'İslâmcı'nın siyaset batağı
Dini kullanmanın ne kadar tehlikeli olduğunun bir örneği, dün bahsettiğim "İslamî Hareket ve Türkeş" başlıklı broşürdür.
"Türk milliyetçisiyiz." diyenlere, sözün mahiyetini düşünmeden, yaftayı yapıştırıyorlar: "Kâfir!", Türk'e "kâfir" diyenler küfre saplandıklarını bilmiyorlar. Onlara küfre saplandıklarını anlatmak, bence dinî bir vecibedir!
Erol Kılınç'ın "Damla Damla Yaşadıklarım"da yazdıkları insanı dehşete düşürüyor.

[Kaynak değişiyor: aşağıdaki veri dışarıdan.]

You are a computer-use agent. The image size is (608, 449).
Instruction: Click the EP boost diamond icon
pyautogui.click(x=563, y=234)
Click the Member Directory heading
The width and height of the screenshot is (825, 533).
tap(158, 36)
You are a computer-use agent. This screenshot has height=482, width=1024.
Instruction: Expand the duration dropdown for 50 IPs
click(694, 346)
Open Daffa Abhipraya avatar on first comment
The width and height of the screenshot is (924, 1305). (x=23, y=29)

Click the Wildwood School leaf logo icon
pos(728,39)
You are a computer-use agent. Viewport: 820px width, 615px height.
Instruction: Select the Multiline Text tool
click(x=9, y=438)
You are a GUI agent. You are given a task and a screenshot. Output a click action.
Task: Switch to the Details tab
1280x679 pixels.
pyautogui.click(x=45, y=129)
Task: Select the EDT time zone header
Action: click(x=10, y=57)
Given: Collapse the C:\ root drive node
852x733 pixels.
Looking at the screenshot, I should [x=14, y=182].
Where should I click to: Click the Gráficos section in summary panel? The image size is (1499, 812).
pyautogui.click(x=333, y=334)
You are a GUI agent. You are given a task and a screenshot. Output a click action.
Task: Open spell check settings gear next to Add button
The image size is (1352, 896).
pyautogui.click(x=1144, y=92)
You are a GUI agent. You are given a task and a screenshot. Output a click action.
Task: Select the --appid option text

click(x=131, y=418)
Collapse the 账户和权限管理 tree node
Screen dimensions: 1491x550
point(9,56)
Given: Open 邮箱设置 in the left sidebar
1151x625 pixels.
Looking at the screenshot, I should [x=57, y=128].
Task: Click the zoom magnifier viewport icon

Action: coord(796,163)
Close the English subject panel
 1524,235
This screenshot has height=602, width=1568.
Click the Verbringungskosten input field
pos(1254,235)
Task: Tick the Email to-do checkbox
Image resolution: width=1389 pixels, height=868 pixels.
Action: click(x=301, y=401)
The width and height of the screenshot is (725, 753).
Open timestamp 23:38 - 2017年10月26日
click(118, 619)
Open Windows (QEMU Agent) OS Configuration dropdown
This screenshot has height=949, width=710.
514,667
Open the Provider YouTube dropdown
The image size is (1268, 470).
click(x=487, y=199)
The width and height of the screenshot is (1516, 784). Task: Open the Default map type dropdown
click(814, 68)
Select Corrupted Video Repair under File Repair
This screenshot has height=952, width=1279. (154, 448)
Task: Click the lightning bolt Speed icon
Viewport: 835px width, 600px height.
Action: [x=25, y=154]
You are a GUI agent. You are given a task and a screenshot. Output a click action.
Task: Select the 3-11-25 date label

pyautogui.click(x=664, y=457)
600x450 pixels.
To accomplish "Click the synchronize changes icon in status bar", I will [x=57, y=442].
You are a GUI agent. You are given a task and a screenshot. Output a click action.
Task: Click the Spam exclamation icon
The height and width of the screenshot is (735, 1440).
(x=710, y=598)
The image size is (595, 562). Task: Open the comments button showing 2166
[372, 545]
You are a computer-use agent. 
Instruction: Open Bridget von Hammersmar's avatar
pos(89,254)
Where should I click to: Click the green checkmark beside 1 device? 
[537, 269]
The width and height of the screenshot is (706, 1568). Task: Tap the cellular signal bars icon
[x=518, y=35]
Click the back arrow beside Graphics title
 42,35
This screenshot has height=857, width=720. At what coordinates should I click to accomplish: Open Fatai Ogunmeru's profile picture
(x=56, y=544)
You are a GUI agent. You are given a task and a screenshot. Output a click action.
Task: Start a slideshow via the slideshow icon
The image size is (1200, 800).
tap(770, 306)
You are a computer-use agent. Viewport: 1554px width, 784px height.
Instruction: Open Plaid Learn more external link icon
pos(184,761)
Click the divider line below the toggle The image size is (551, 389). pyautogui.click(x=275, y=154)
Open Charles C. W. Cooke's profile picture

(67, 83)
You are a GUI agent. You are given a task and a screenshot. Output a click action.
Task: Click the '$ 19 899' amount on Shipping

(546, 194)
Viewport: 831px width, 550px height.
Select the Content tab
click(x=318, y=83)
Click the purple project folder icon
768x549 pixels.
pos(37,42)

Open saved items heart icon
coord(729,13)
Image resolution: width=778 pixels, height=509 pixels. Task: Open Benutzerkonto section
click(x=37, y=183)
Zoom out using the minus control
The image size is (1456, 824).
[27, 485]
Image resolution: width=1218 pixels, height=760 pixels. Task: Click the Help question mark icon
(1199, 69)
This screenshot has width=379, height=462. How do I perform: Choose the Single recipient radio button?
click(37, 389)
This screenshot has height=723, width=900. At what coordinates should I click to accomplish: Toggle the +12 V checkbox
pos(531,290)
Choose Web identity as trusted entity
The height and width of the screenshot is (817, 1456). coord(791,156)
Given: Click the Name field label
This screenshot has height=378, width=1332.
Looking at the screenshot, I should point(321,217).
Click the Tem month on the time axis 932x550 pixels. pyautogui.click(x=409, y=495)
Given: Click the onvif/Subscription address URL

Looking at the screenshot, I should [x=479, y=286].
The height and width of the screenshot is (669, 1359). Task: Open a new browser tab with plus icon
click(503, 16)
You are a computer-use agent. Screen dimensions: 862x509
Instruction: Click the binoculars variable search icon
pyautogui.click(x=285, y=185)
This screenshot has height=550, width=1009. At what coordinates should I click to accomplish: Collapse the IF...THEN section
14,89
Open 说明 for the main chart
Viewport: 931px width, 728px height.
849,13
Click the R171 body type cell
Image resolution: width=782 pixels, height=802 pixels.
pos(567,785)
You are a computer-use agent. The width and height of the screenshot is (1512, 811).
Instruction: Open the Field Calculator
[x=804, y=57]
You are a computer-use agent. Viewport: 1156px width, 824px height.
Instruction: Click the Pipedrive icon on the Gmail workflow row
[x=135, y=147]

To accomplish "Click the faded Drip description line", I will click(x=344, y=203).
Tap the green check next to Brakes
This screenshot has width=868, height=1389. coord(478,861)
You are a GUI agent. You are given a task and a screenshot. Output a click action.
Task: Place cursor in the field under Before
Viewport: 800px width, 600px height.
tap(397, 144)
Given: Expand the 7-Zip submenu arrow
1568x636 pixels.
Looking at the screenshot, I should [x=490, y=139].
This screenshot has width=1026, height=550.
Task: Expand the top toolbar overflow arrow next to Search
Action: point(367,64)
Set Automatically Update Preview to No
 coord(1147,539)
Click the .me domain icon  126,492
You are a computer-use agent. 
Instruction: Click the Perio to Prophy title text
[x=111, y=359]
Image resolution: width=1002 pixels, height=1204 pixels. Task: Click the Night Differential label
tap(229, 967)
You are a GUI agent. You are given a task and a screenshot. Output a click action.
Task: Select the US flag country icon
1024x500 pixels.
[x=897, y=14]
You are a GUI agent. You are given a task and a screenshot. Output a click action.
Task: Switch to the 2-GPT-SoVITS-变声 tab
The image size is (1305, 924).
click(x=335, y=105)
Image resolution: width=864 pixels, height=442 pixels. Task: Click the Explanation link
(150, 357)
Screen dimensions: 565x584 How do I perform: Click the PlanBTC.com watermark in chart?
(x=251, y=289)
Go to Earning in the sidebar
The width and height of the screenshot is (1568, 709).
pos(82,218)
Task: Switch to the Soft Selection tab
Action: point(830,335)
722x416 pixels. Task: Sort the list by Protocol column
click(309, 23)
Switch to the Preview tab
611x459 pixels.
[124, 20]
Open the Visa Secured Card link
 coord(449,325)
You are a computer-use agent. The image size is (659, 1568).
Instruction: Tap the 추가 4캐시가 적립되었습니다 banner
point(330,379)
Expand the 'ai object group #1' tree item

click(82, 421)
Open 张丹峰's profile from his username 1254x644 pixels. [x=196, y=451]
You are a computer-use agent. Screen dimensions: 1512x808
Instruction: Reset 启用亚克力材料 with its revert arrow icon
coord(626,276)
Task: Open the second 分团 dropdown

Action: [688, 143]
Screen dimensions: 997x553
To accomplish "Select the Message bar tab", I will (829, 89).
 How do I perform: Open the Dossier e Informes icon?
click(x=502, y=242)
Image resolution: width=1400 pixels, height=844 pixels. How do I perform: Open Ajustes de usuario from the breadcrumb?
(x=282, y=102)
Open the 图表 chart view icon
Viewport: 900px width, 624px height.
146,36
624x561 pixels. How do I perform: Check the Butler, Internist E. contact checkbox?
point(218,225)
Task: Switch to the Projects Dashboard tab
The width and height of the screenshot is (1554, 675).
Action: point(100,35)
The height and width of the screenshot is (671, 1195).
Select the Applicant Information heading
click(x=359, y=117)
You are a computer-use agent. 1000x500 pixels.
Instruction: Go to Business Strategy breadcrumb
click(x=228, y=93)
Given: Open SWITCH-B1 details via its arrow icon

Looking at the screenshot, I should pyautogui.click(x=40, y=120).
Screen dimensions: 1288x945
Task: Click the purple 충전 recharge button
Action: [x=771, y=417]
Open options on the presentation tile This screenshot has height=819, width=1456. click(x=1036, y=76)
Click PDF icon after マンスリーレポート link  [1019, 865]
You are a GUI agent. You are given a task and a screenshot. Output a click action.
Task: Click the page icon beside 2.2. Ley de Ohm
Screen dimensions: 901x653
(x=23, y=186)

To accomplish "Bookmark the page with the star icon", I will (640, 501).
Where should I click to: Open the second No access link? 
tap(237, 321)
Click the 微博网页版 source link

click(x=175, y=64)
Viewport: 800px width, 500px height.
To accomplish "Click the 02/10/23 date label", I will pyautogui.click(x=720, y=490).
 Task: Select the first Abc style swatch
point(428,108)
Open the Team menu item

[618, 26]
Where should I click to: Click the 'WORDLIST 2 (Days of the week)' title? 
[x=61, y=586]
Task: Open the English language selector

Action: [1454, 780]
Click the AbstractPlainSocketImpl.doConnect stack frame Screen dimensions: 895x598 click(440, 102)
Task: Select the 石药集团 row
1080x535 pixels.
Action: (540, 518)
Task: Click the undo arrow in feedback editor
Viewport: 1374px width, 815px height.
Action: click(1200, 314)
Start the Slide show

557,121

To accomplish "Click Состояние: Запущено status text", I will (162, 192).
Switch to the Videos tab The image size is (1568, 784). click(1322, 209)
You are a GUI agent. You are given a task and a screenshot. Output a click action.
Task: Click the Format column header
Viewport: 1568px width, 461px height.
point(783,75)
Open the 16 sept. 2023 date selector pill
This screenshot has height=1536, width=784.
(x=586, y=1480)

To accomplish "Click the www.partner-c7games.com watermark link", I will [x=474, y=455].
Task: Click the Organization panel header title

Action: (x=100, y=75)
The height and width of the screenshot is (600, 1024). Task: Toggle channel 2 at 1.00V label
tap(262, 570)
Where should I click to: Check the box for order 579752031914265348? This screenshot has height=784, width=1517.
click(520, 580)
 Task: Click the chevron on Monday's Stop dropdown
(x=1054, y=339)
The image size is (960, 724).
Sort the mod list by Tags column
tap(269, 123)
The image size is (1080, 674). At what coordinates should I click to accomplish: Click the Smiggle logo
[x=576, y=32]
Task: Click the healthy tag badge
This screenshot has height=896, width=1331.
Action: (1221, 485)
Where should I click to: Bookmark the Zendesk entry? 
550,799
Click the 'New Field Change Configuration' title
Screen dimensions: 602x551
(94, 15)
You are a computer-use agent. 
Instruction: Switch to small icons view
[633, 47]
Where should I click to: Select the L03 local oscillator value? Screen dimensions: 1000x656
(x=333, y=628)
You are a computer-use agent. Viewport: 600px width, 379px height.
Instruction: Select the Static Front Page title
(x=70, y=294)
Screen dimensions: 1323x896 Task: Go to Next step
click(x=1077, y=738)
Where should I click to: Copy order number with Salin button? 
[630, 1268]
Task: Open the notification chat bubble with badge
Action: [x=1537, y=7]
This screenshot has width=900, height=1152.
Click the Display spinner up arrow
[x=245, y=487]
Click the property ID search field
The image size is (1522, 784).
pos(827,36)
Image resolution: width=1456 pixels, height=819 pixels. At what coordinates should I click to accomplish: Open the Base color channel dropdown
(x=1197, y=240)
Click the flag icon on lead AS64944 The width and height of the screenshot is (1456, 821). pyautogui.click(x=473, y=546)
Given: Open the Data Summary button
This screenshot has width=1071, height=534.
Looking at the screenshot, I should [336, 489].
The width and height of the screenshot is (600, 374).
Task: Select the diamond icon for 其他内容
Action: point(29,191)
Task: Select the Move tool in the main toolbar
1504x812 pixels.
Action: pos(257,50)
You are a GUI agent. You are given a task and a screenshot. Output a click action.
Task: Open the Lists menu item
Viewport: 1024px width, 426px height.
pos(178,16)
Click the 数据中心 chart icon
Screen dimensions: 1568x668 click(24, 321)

Mustafa Polat'ın (1941-1970), eski "Türk milliyetçisi" Av. Bekir Berk'le (1926-1992) ortaya çıkardıkları bu kitabı kimin niçin yazdırdığını bilen vardır muhakkak. Öğrenmek isterdim. Nurcular alan daralmasına yol açacak, haklarında şüphe uyandıracak böyle bir siyasî tavır almazlardı. Sonra Adalet Partisi'ni destekleme tartışması Nurcuları böldü.
Erol Kılınç, kitabında "Siyasî İslâmcılar"ın şuursuz hareketlerinin nasıl bir tahribata yol açtığını şöyle anlatır:
"İdeolojik yönü ise dramatik boyutlardaydı; gençlerin yüreklerini yaralamış, İslamî yönden eksikleri bulunan birçok gencin kafa karışıklıklarını olumsuz yönde etkilemiş, manevî tahribatı çok büyük olmuştu. Bu tarihten önce elbirliğiyle aynı istikamette faaliyet gösteren, Kıbrıs deyince, vatan deyince, Çanakkale şehitleri deyince, Sovyet Rus emperyalizmine karşı koymak gündeme getirilince, Esir Türkler davası söz konusu olunca elbirliği, işbirliği, gönül birliğiyle hareket eden insanların arasına iblisçe bir fitne sokulmuştu."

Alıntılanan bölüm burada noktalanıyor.